---
title: "Brief methodological background"
output: rmarkdown::html_vignette
vignette: >
  %\VignetteIndexEntry{Brief methodological background}
  %\VignetteEngine{knitr::rmarkdown}
  %\VignetteEncoding{UTF-8}
---

```{r, include = FALSE}
knitr::opts_chunk$set(collapse = TRUE, comment = "#>")
```

This vignette gives only the background needed to understand the software
interface. It is not a replacement for a methodological article.

## Histogram-based density estimation

Histogram-based estimators approximate a density by aggregating observations
into bins. Frequency polygon estimators smooth the histogram idea through linear
interpolation between neighboring bin heights. Averaged shifted histograms use
several shifted grids and average the resulting estimates.

These ideas are discussed in standard references on multivariate density
estimation, including Scott (1992), and in work on nonparametric density
estimation bounds such as Terrell and Scott (1985).

## Estimators implemented in the package

The package separates pointwise and grid-based evaluation.

| Estimator | Pointwise function | Grid function |
|---|---|---|
| Averaged Shifted Histogram | `ASH()` | `ASH_estimate()` |
| Linear Blend Frequency Polygon | `LBFP()` | `LBFP_estimate()` |
| General Linear Blend Frequency Polygon | `GLBFP()` | `GLBFP_estimate()` |

The pointwise functions evaluate the density at one supplied location. The
grid functions evaluate the same estimator on a regular or user-supplied grid.
They are intended for visualization and reproducible numerical summaries.

## Bandwidth and shift parameters

The bandwidth vector `b` controls the scale of the bins. Smaller values can
increase local variation, while larger values can smooth the estimate. The
helper `compute_bi_optim()` provides a plug-in starting value based on the
optimal cell-width calculation for multivariate frequency polygons in Carbon
and Duchesne (2024).

The shift vector `m` must contain positive integers. Larger values increase the
number of shifted components and therefore increase computational cost.

## Scope of this package

The package provides an R implementation, documentation, examples, tests,
pkgdown articles, and benchmark scaffolding for GLBFP workflows. This vignette
does not claim a new theoretical result.

## References

Scott, D. W. (1992). Multivariate Density Estimation: Theory, Practice, and
Visualization. Wiley. doi:10.1002/9780470316849.

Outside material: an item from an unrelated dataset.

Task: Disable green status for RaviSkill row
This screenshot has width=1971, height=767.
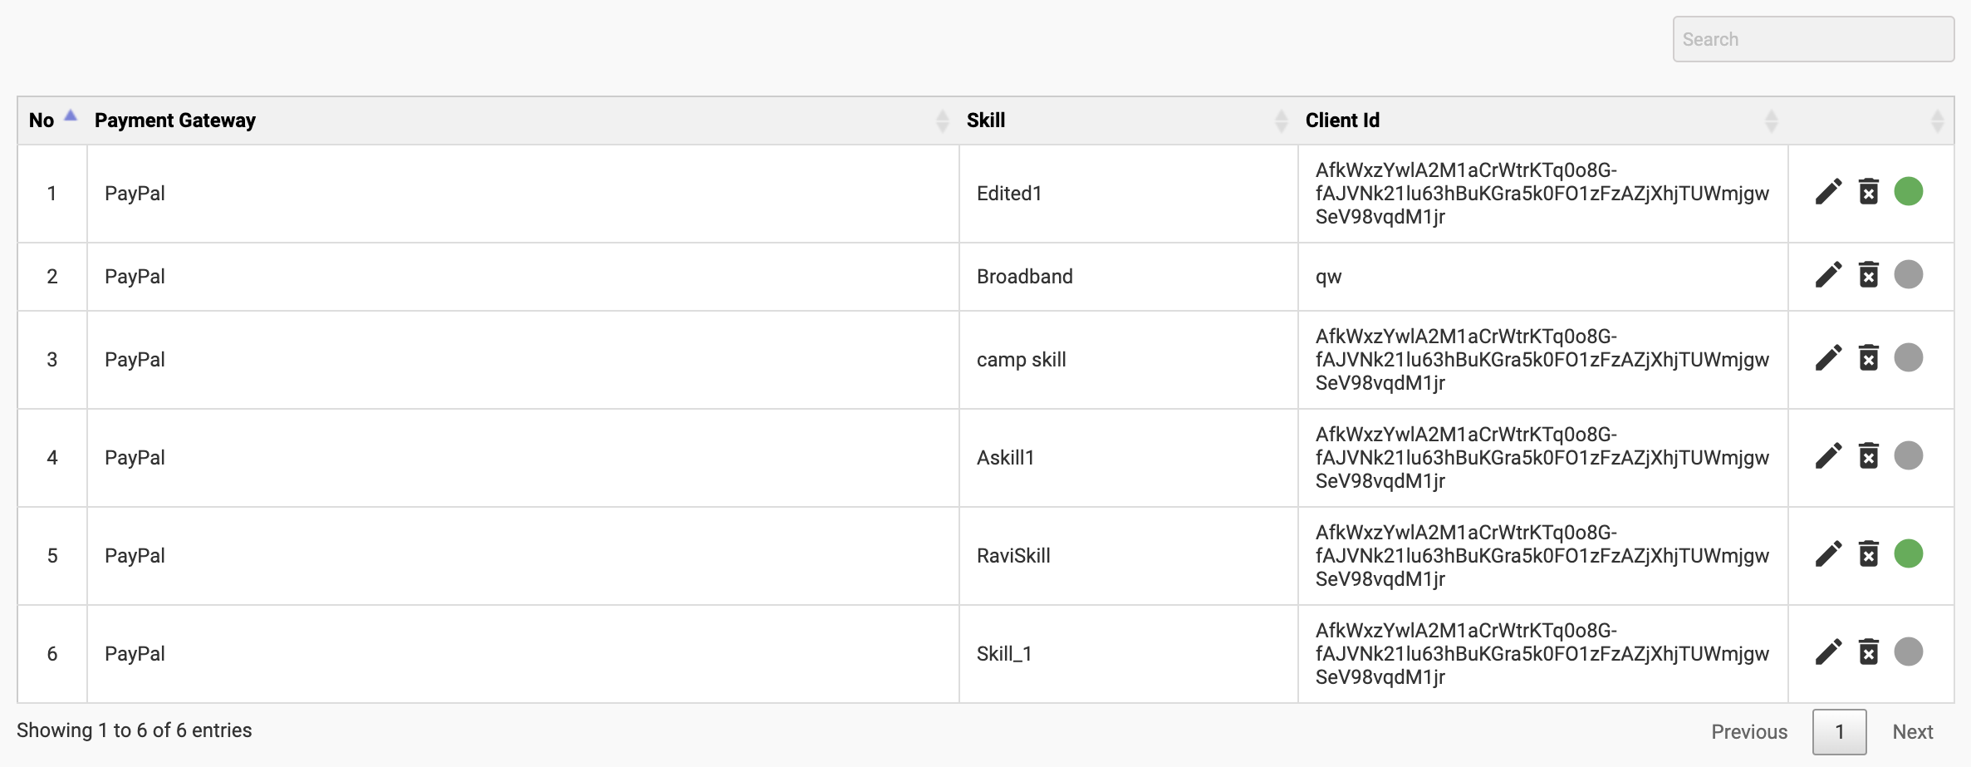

Carbon, M., and Duchesne, T. (2024). Multivariate frequency polygon for
stationary random fields. Annals of the Institute of Statistical Mathematics,
76(2), 263-287. doi:10.1007/s10463-023-00883-5.

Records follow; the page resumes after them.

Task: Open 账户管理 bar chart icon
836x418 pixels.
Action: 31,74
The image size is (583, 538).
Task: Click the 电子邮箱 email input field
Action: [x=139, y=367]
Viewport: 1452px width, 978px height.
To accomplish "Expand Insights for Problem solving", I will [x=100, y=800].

Terrell, G. R., and Scott, D. W. (1985). Oversmoothed Nonparametric Density
Estimates. Journal of the American Statistical Association, 80(389), 209-214.
doi:10.1080/01621459.1985.10477163.

The complete bibliographic record for the original GLBFP methodological article
has not yet been verified in this repository. It should be added before using
this vignette as source material for a journal article.